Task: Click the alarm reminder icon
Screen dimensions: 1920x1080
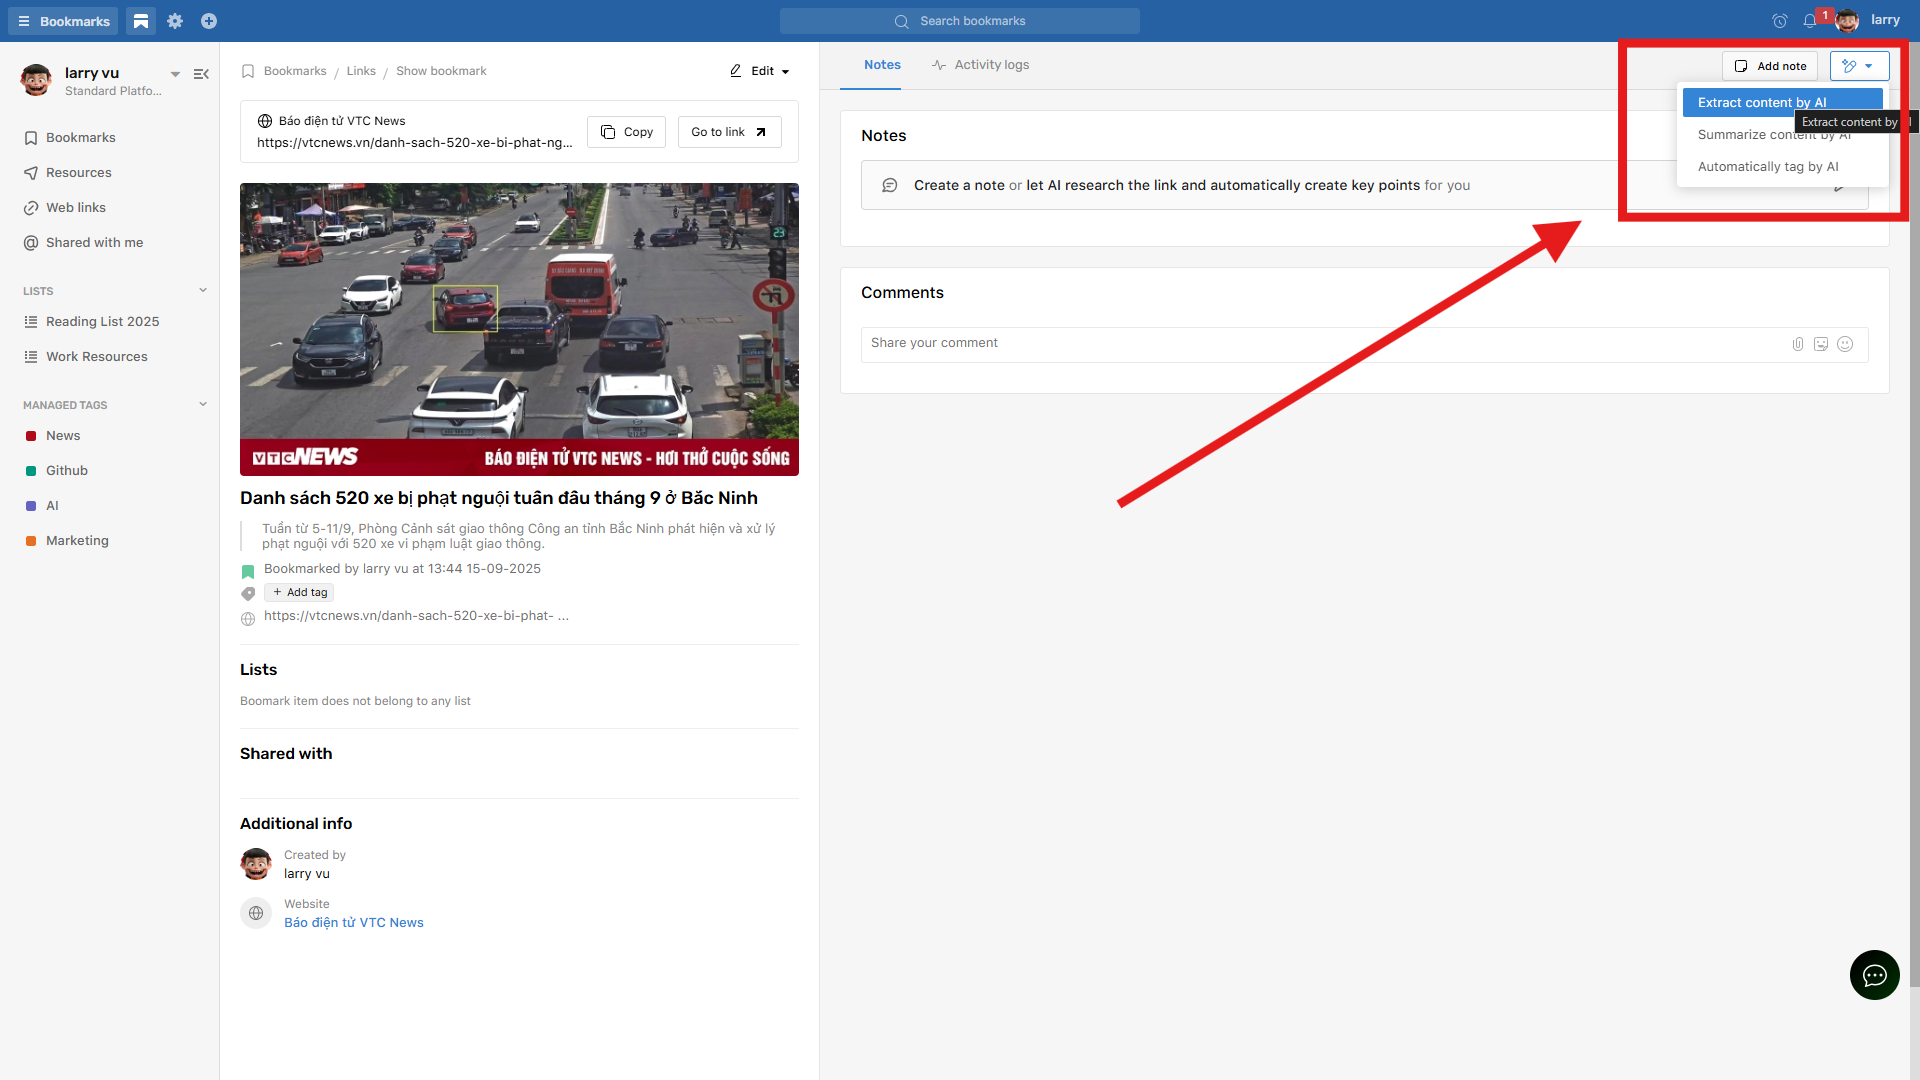Action: pyautogui.click(x=1780, y=21)
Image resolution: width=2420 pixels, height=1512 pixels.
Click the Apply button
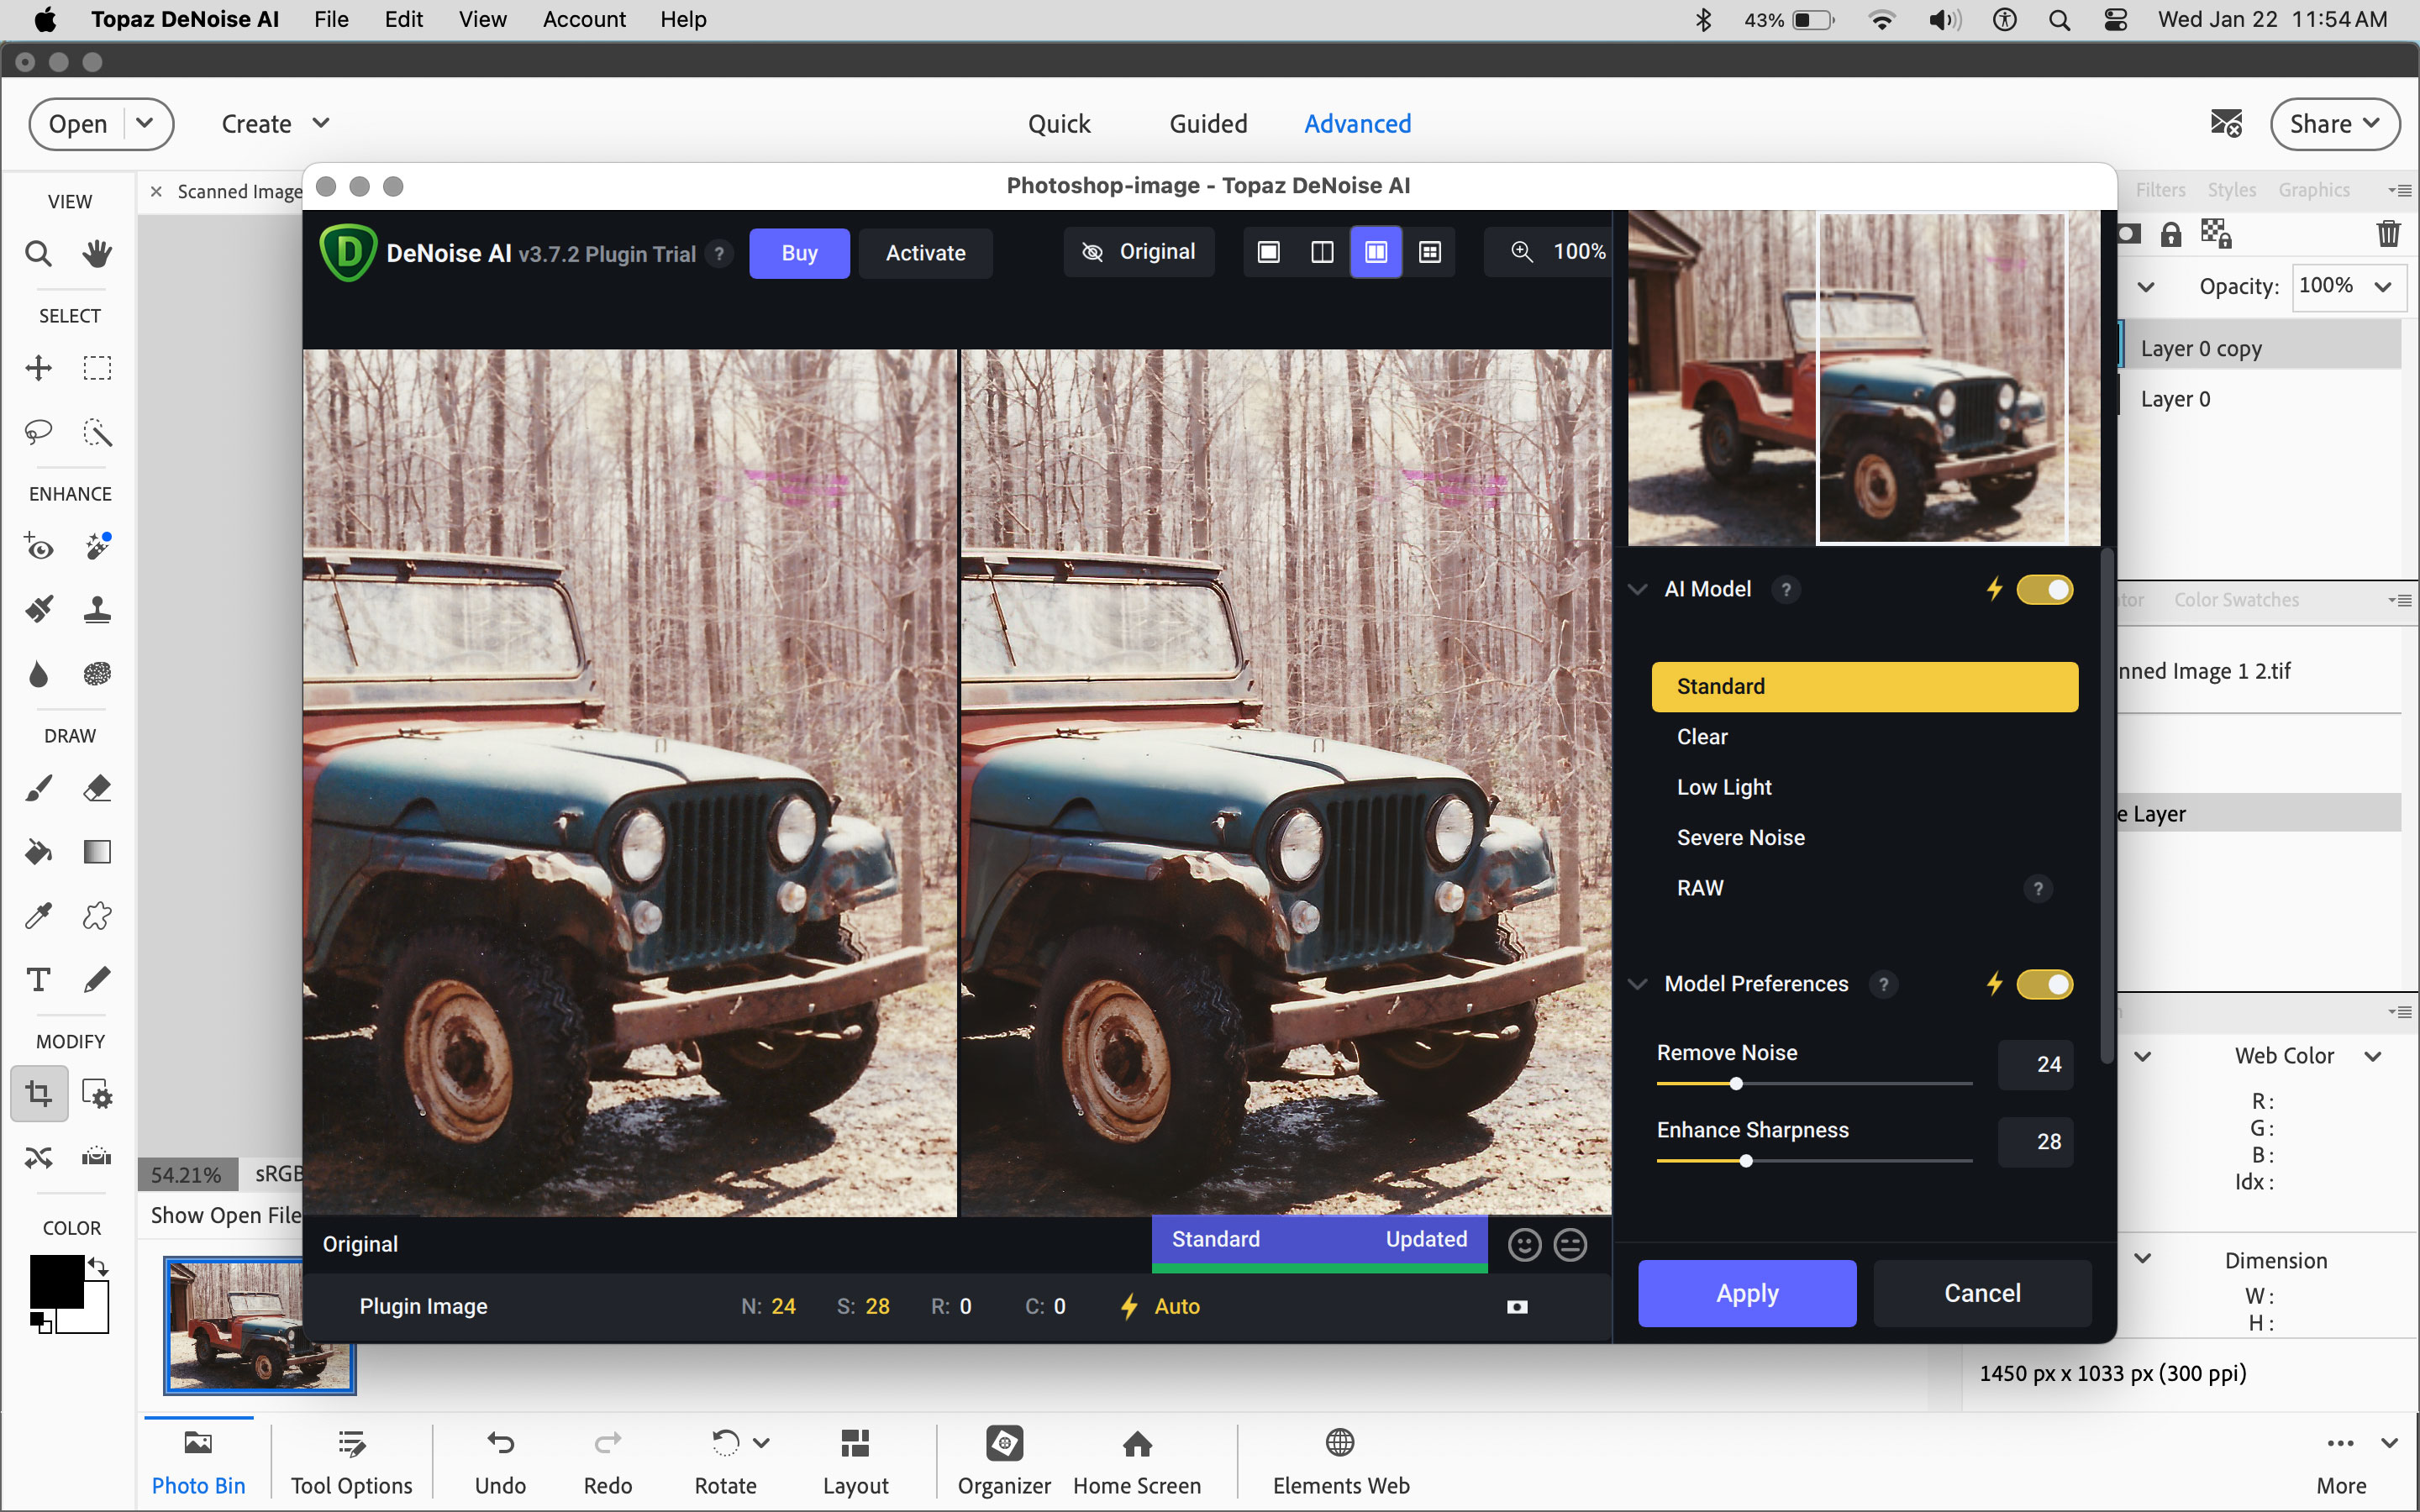[x=1745, y=1292]
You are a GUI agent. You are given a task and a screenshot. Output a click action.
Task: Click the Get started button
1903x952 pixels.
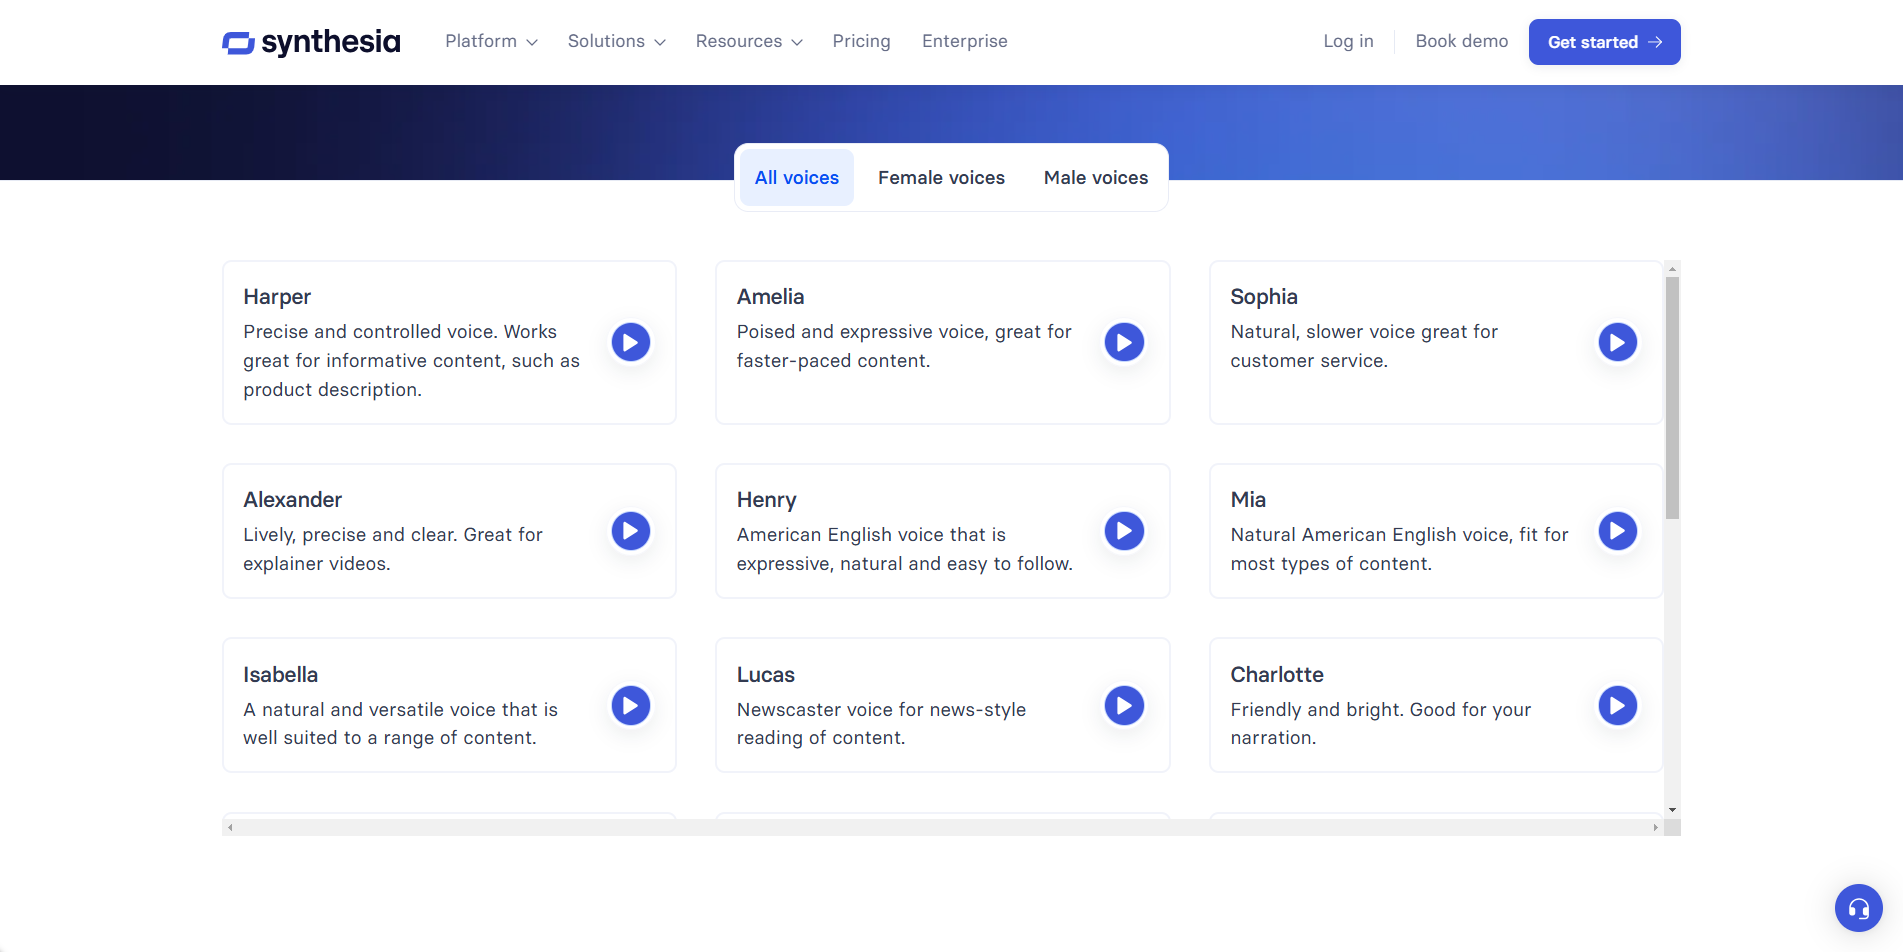coord(1604,42)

What is required: Exact copy, no images: rewrite the entire listing above.

Answer below:
Task: Click the alarm reminder icon
Screen dimensions: 1920x1080
Action: pyautogui.click(x=1780, y=21)
Image resolution: width=2420 pixels, height=1512 pixels.
Click the Apply button
[x=1745, y=1292]
You are a GUI agent. You are given a task and a screenshot. Output a click action.
Task: Click the Get started button
1903x952 pixels.
coord(1604,42)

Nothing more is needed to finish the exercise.